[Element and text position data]
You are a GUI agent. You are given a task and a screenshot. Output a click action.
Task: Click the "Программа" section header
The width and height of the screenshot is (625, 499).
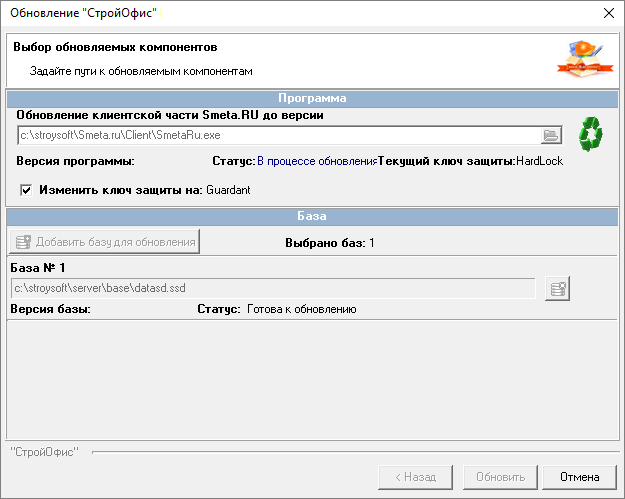(312, 98)
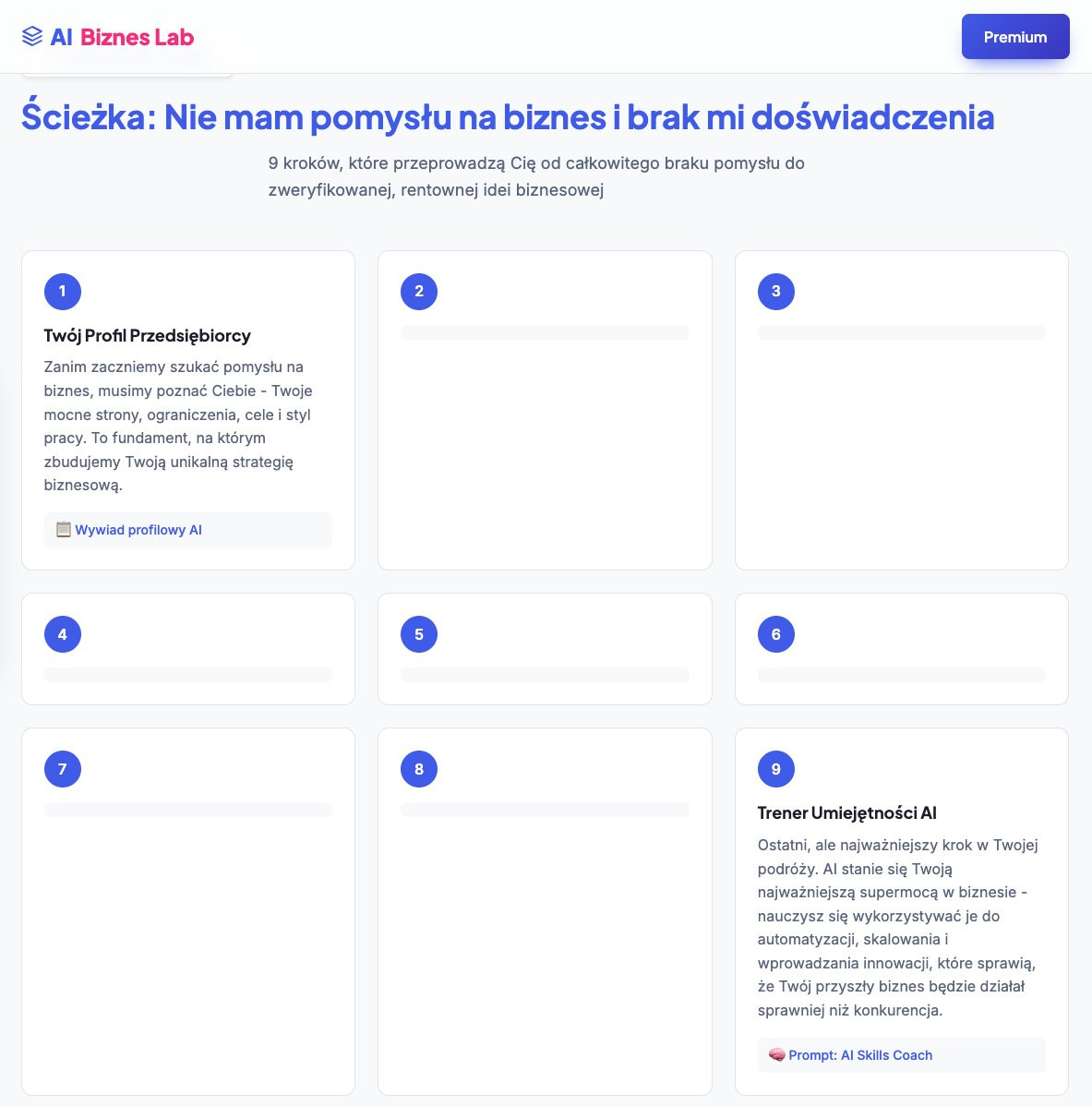Click the stacked layers logo icon
Screen dimensions: 1092x1106
pyautogui.click(x=32, y=37)
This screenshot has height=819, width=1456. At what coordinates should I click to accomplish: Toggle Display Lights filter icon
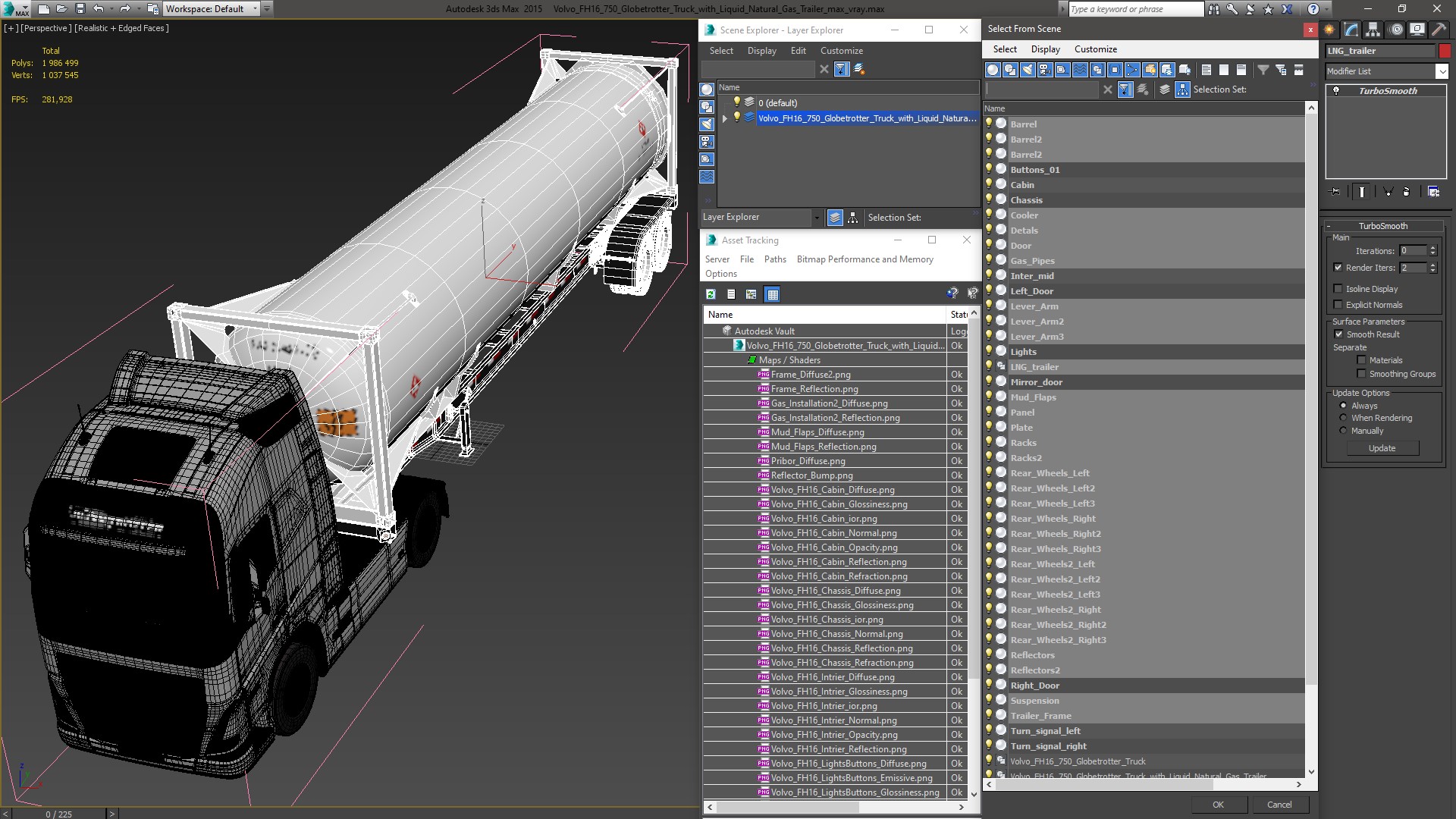[1028, 70]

_Instructions for the task_
Rewrite the entire listing above as a Markdown table with the columns "Row" and "Line", numbering each non-blank line in order. Omit blank lines and leave the pictures out of the table.

_Full solution_
| Row | Line |
|---|---|
| 1 | You are a GUI agent. You are given a task and a screenshot. Output a click action. |
| 2 | Task: Click the "Программа" section header |
| 3 | The width and height of the screenshot is (625, 499). |
| 4 | (312, 98) |
| 5 | Click the stacked layers logo icon |
| 6 | Screen dimensions: 1092x1106 |
| 7 | pyautogui.click(x=32, y=37) |
| 8 | This screenshot has height=819, width=1456. At what coordinates should I click to accomplish: Toggle Display Lights filter icon |
| 9 | [1028, 70] |